Ле Биан продолжал читать, и на память ему пришел голос Филиппы: нежный и чистый, будто хрустальный:

— Вы добрый муж, я уверена…

Она говорила словами простыми, иногда устаревшими, но не на языке ок древних времен. По всей видимости, девушка, называвшая себя Филиппой, играла какую-то роль, как в театре. Но с какой целью? А главное — чего она так боится? Ле Биана начинало влечь к себе это чарующее видение, появлявшееся тогда, когда его меньше всего ожидаешь…

ГЛАВА 21

Берлин, 1938

Дорогой Жак.

Как ты знаешь, я всегда ненавидел тех историков — педантов и рационалистов, — которые упрямо желают смотреть на вещи только через призму своих высокомерных предрассудков. Слава богу, тот, кого я почтительно назвал Хозяином Грааля, не из таких. Антонен Гадаль, не щадя сил, стремился разгадать тайны, остававшиеся неразрешенными в течение долгих веков.

Он показал мне удивительную пещеру Ломбрив, вход в которую величественно высится над поселком Юсса-ле-Бен. Она не расписана доисторическими рисунками, но в ней есть другие сокровища. Мой вожатый нашел там много человеческих останков. Так он получил доказательство, что некогда там совершались черные мессы. Кроме того, он записал многочисленные надписи, оставленные несчастными изгнанниками, из века в век прятавшимися там. Нужно углубиться в этот каменный коридор, встать перед окаменелым водопадом и таким образом понять, какое чудо с самых древнейших времен завораживало людей. Показал он мне и тысячеколонный зал — удивительный природный собор, — причем сказал, что в пещере отыскал еще много предметов, которые принес к себе в домашний музей.

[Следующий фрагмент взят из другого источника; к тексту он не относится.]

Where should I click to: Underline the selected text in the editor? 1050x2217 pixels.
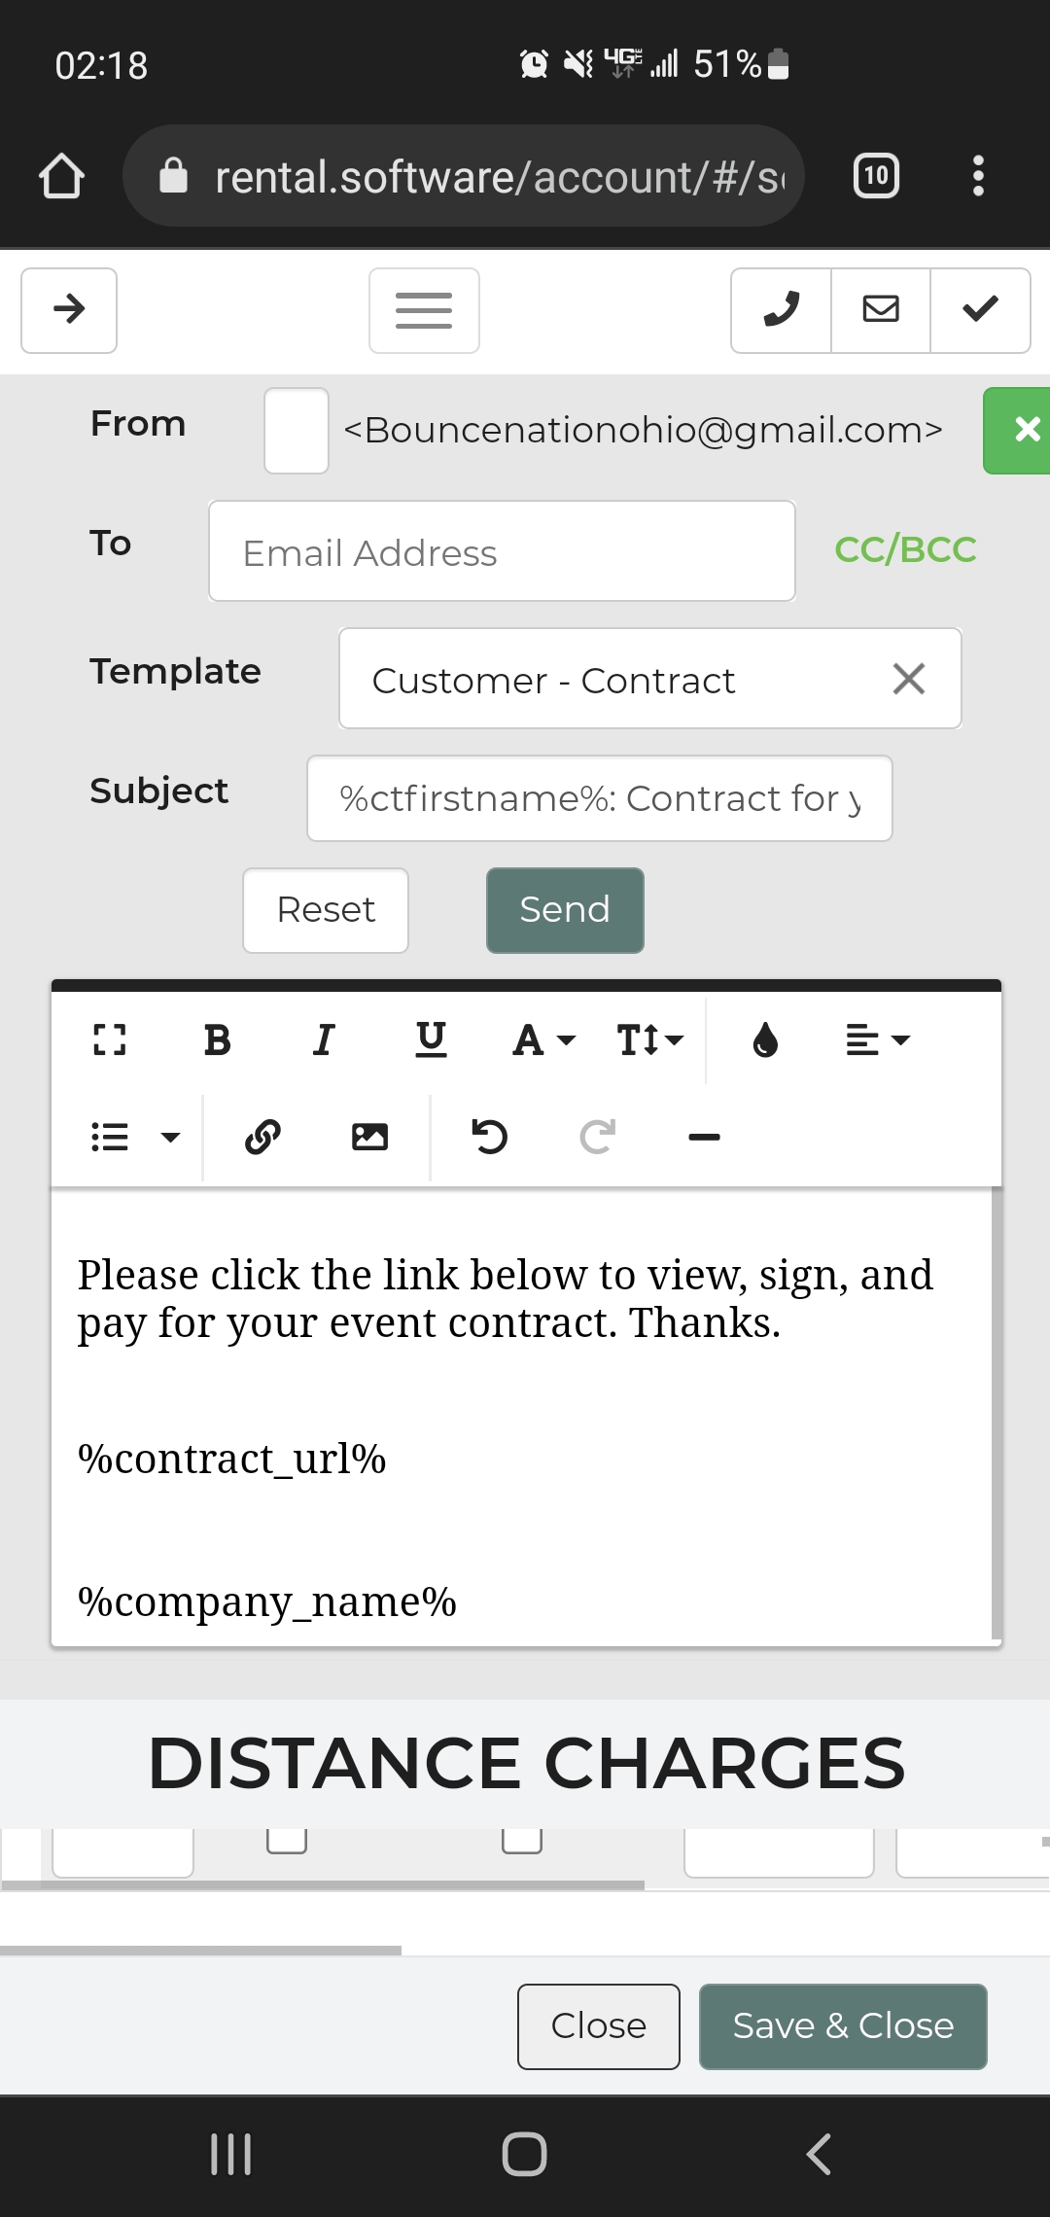[x=431, y=1039]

Сам я пришел к выводу, что пещера Ломбрив, без всякого сомнения, служила некогда приютом для катаров, стремившихся скрыться от своих палачей. Эти люди, поклонявшиеся миру и справедливости, ненавидели насилие и бороться с врагами могли только пламенем своей веры. Гадаль любил делиться своим увлечением, но он умел быть и скрытным, когда считал это необходимым. Он лишь очень немногое рассказал мне о том, какие предметы нашел в пещере, а когда я произнес роковое слово «сокровища» — расхохотался. Сокровища там, конечно, есть, ответил он мне, только все зависит от того, какое значение мы вкладываем в слово «сокровище».

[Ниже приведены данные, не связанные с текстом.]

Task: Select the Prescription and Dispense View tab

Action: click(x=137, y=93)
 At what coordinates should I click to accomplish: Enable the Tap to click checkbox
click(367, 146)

Этот разговор у нас случился, когда мы вышли из пещеры. Я был тогда и возбужден, и уязвлен. У меня было ясное впечатление, что при всем нашем единомыслии он говорил мне не все, что знал. С этого дня, чтобы раскрыть глубочайшую тайну катарского наследия, я мог рассчитывать лишь на самого себя. Когда мы спускались к дороге в село, мой взгляд остановился на большом белом доме прямо у шоссе. Я спросил Гадаля, кто там живет; он ответил мне: это гостиница, но сейчас у нее нет хозяина. Я заметил, что из сада за домом можно подняться к пещере так, что этого никто не заметит. И я решил узнать об этом деле все, что можно.